There’s also more practical ways that you can help and offer support to someone.
- Look for useful and helpful information – Sometimes when seeking help, someone may feel worried about making the right choice or feeling as though they have a lack of control over the situation. There’s lots of information around that can be of use such as online, in your local library or even an NHS service such as the GP or hospital. There’s also some great resources on the Mind website about getting involved in decisions and making yourself heard which would be useful to use for research.
- Help make a list of questions – There may be some questions that the person to ask their doctor or points to bring up. Help them by writing them down in an order which makes sense, such as the most important point first.
- Help organise the paperwork – keeping paperwork can be difficult when you’re already facing a hard time, so helping them find a safe place to keep their notes, prescriptions and records of appointments can be of great use.
- Attend appointments with them – If the person you’re helping wants you to, going to appointments can be really useful – even if you’re just in the waiting room it can be quite reassuring.
- Offer to help with any specific practical tasks – This could vary from offering them a lift to their appointment, taking over a chore or household task or arranging childcare for them – anything they may need a helping hand with.

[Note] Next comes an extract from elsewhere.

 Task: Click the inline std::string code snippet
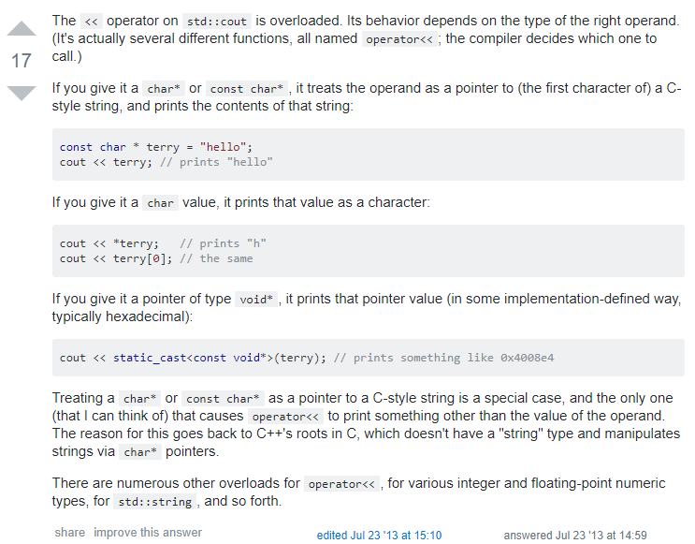click(154, 502)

- Learn more about the problem they are experiencing – learning more about the condition will be of use of helping you think about other ways to support them. Mind have great resources on their website which offers an array of information about different types of mental health problems and pages on what friends and family can do to help in each case.
Sometimes there can be emergency situations where the above isn’t going to help enough or be of instant use. There could be times where your loved one need to seek help urgently, such as experiencing suicidal feelings and feel as they may act on them or are behaving that’s putting themselves or someone else at immediate, serious risk of harm. In this situation, as long as you feel safe to do so, you should stay with them and help by seeking the right help – here’s a useful guide to follow in the event of a crisis.
Something that a lot of people tend to forget to do something very important when helping someone in these kinds of situations and that is looking after themselves. Taking care of yourself is just as important as any of the suggested above. It can be a very stressful situation and so you need to make sure you look after your own wellbeing in order to help others.
It’s important to remember to take a break when needed. If you feel overwhelmed by supporting someone or that it’s taking up a lot of time or energy, taking time for you will help you feel more refreshed. Talking to someone you trust about how you’re feeling is also great, but remember to be careful about how much information you share about the person you are supporting. Don’t forget to be realistic about what you can do to help someone and don’t take too much on. Your support is really valuable, but it’s up to your loved one to seek support for themselves. Remember – small and simple things can help and just being there for them is more than likely helping a lot.
I hope this post is of use to you. Don’t forget there is a lot of different resources out there – I highly recommend checking out Mind as they have an umbrella of different support and information. Remember, you don’t have to suffer – especially not alone.